11 killed in Afghan, Pakistani border skirmish

Afghan officials accuse Pakistani troops of initiating fire from across disputed Durand Line

Shadi Khan Saif  | 15.07.2018 - Update : 15.07.2018
11 killed in Afghan, Pakistani border skirmish

Ankara

By Shadi Khan Saif

KABUL, Afghanistan

At least seven Pakistan paramilitary troops and four Afghan militia were killed in the latest border skirmish close to the disputed Durand Line between the two neighbors, officials said on on Sunday.

Abdul Baseer, spokesman for the Afghan National Police (ANP) in the southeastern Khost province, told Anadolu Agency that an armed assault began this morning with alleged indiscriminate shelling on the Zazai Maidan district by Pakistani forces from across the Durand Line.

According to local Salam Afghanistan radio, Pakistani troops wearing civilian dress allegedly came into Khost and started shooting at Afghan forces.
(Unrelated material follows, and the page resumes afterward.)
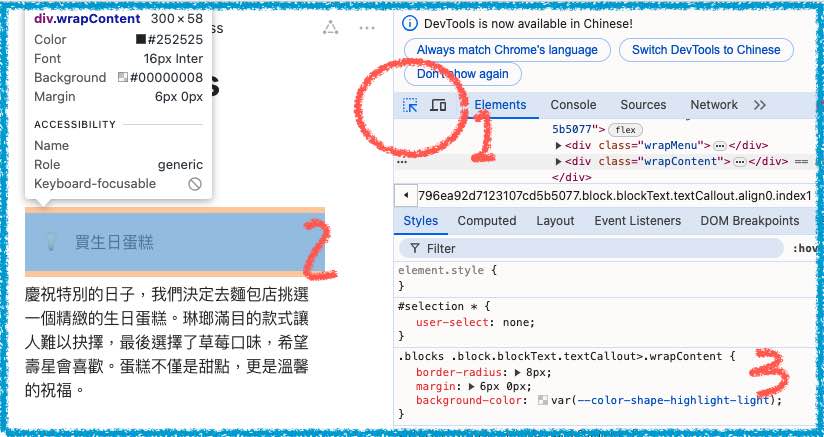Click the flex badge in the DOM tree
Screen dimensions: 824x437
pos(625,130)
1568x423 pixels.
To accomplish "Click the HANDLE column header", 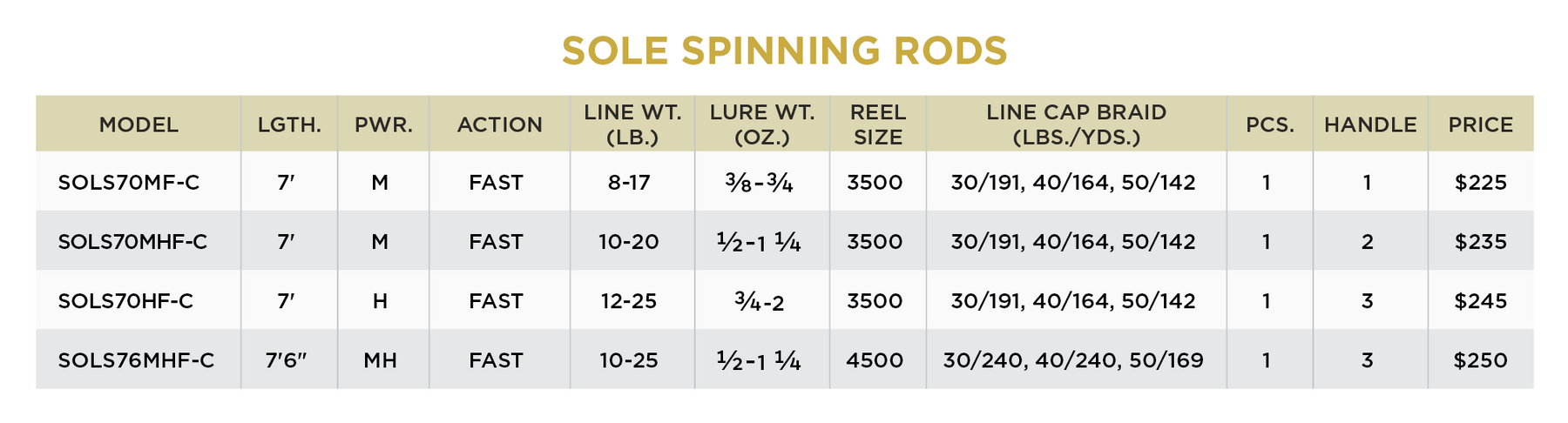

Pakistan generally does not comment on such border skirmishes.

In April, Afghan authorities handed over to Pakistan a captured Pakistani border guard and the dead bodies of five Pakistani troops slain during clashes in the same area.

Back then, both sides gave conflicting death tolls and accused each other of opening fire on their troops along the disputed 2,430-kilometer (1,510-mile) border region known as the Durand Line, named after British colonial officer Sir Mortimer Durand, who drew it in 1896 between then-British India and Afghanistan.